Level of difficulty: Advanced
Editors at Uni-edit often need to correct the use of hyphens during English editing of manuscripts. Correct use of hyphens shows the author’s advanced command of English and helps to make detailed descriptions clear.
The hyphen, which is a very short horizontal line that looks like this ‘-‘, is very helpful to disambiguate modified words, which will make your writing clearer. Hyphens are used often in all academic writing in English.
Hyphens cause writers more trouble than any other form of punctuation, except perhaps commas. This may be because the hyphen has no analogue in speech; it is punctuation created purely by the needs of print.
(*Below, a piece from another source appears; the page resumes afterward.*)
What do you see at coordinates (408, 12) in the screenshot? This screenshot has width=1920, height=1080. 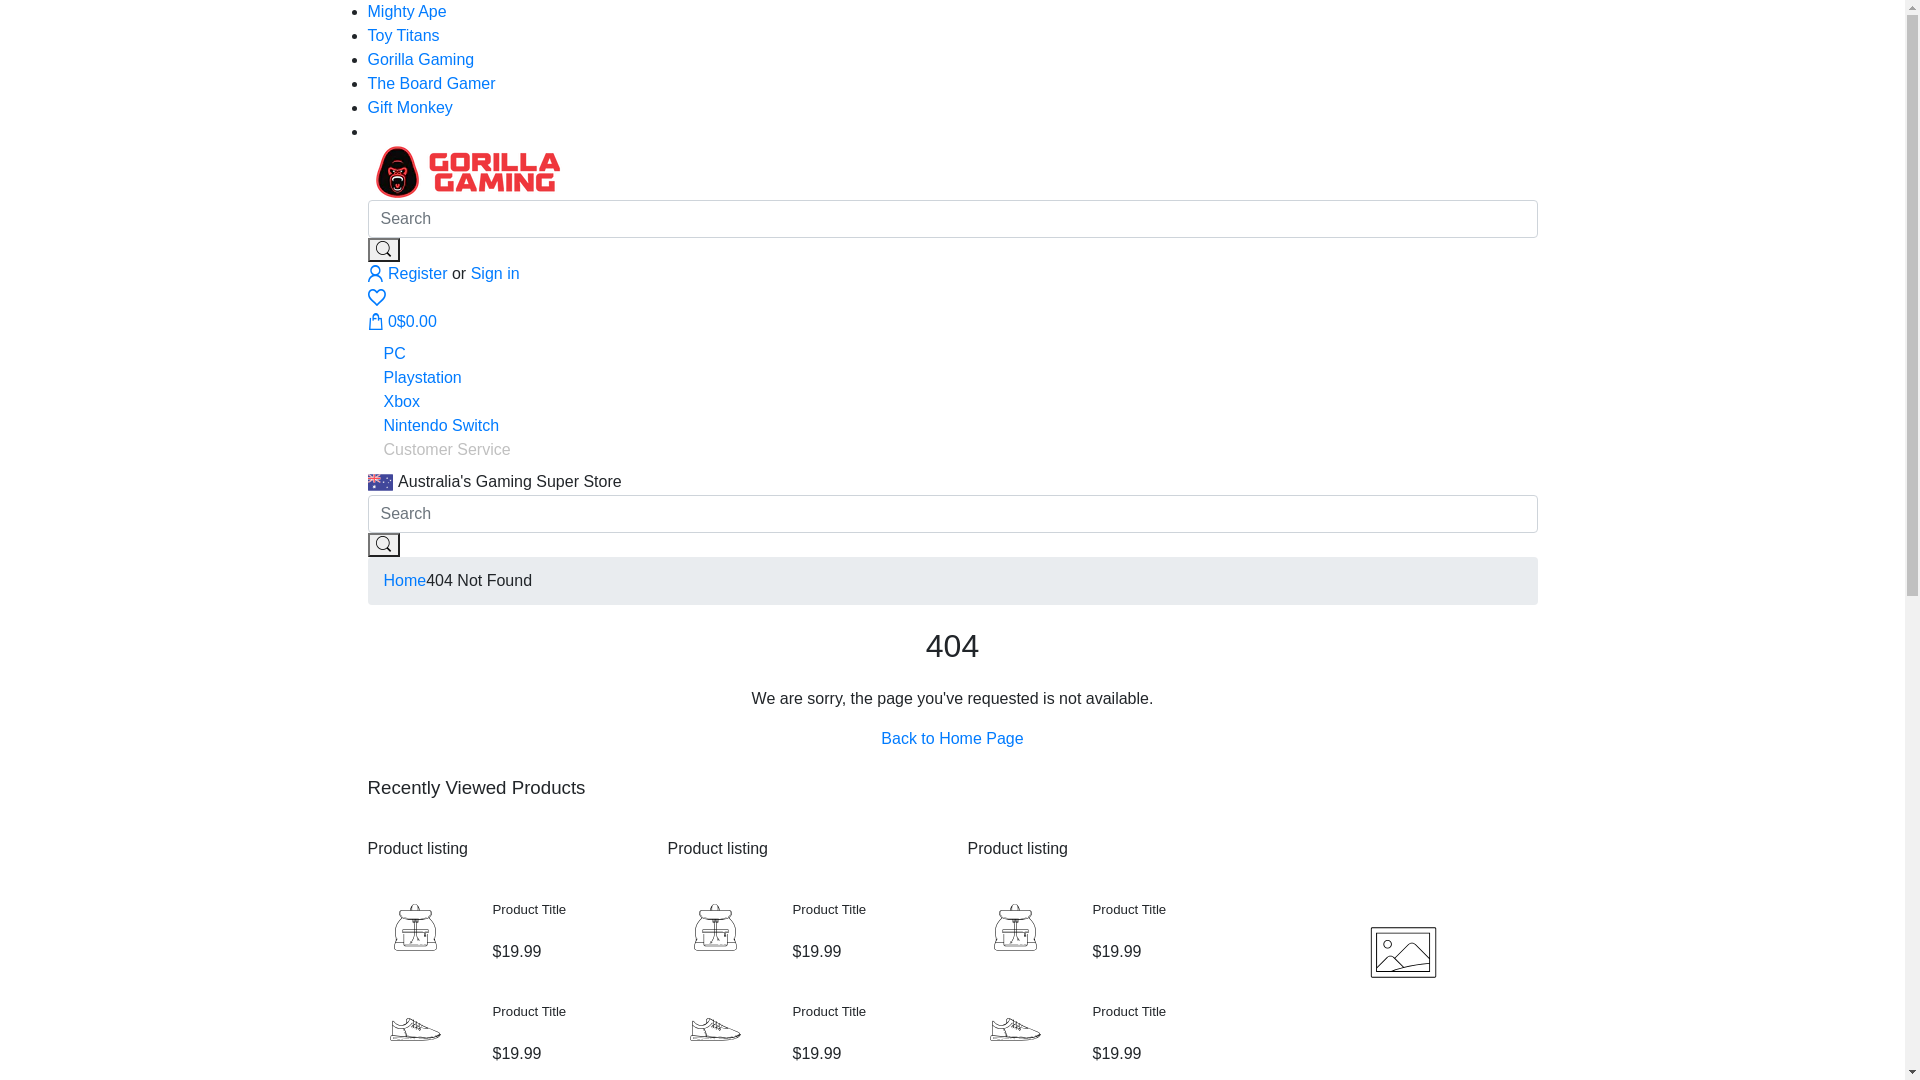 I see `Mighty Ape` at bounding box center [408, 12]. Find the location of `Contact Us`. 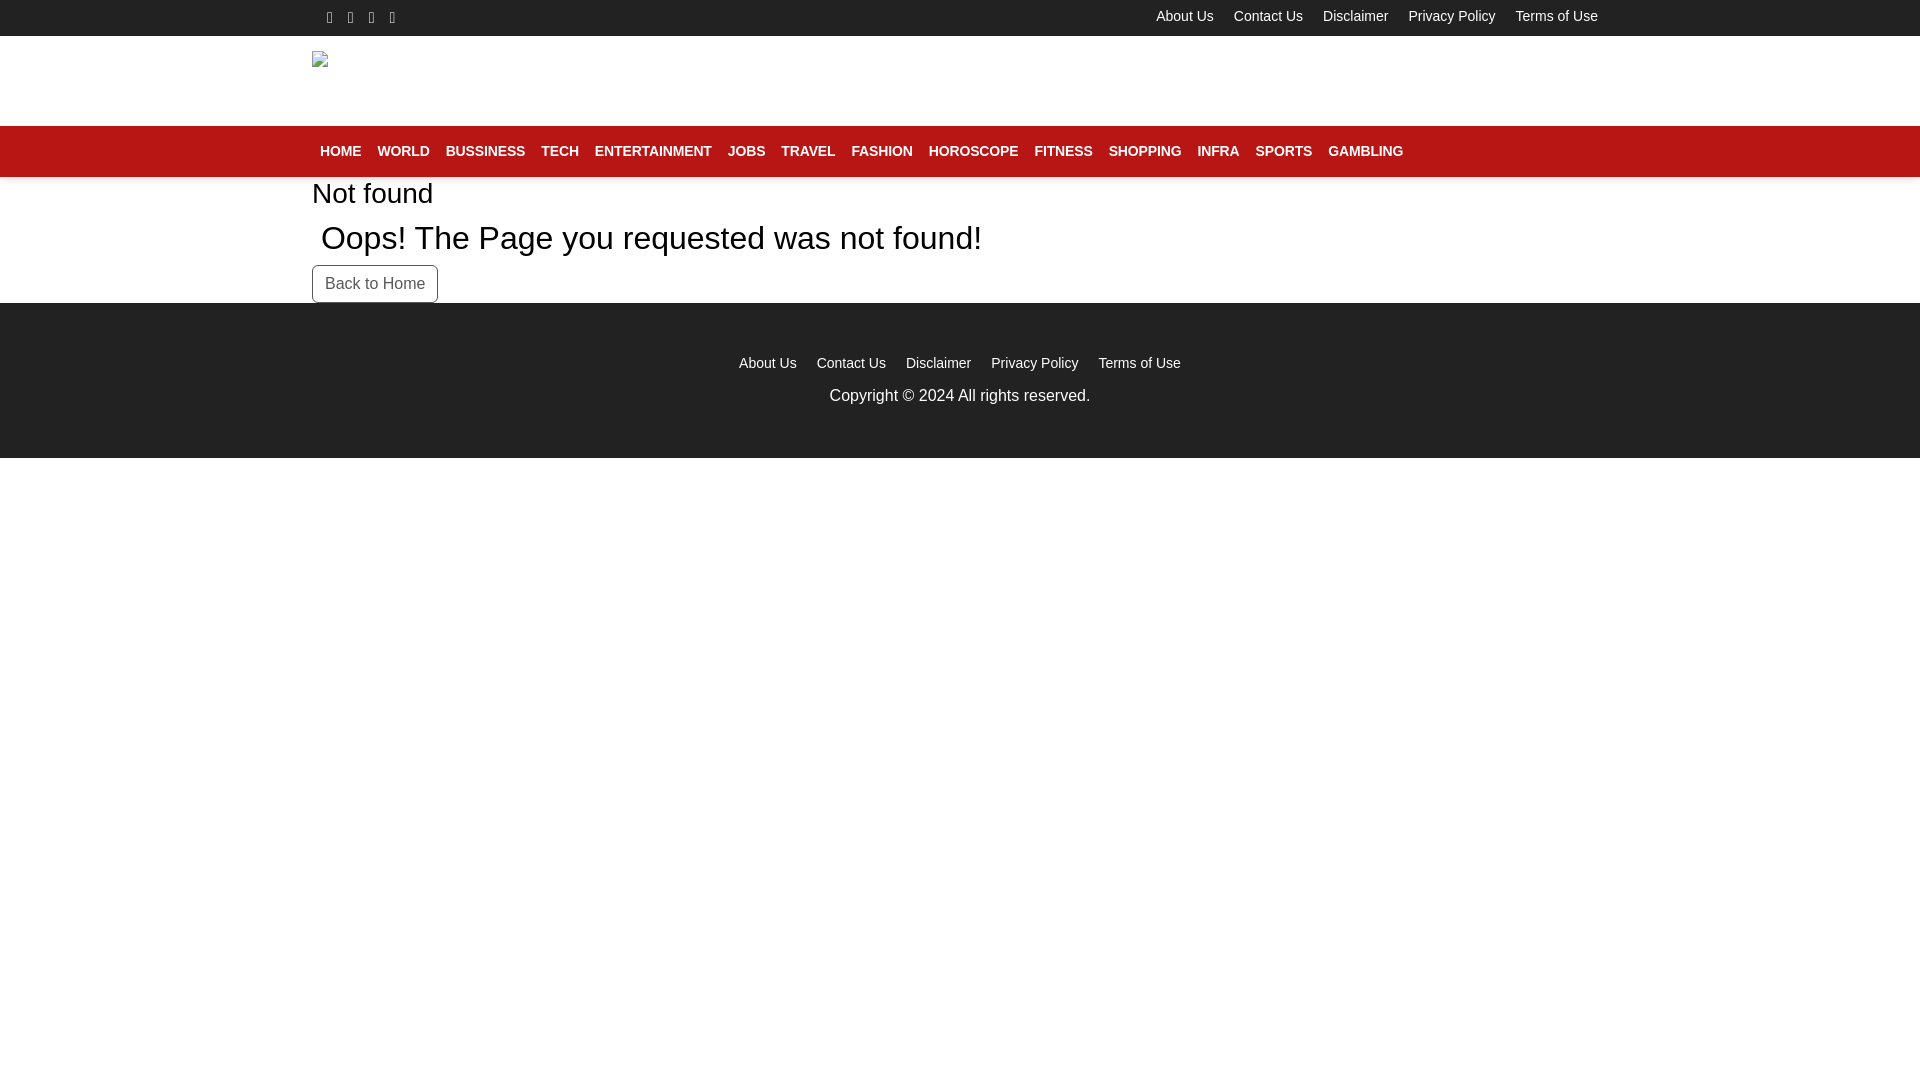

Contact Us is located at coordinates (1268, 15).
The point of the hyphen is to avoid ambiguity for the reader.
Let’s look at some common uses and misuses:
Create a compound word using a hyphen
Correct: the well-known actor
Incorrect: the well known actor
In this example, ‘well-known’ is a compound word that modifies ‘actor’. The hyphen indicates that the ‘well’ applies to only the ‘known’ and does not apply to the ‘actor’. That is, it is the actor is not both well and known.
Correct: the out-of-date curriculum
Correct: short-term solution
Make the modification clear using a hyphen
Correct: He is a small-businessman.
Incorrect: He is a small businessman.
Above, to indicate that it is the business that is small, and not the man who is small, we need the hyphen. Below is another example, where both situations are correct but have different meanings.
Correct: A light-green suitcase is pale in color.
Here the suitcase’s color is described.
Correct: A light green suitcase is not heavy.
Here the suitcase is both light in weight and is green.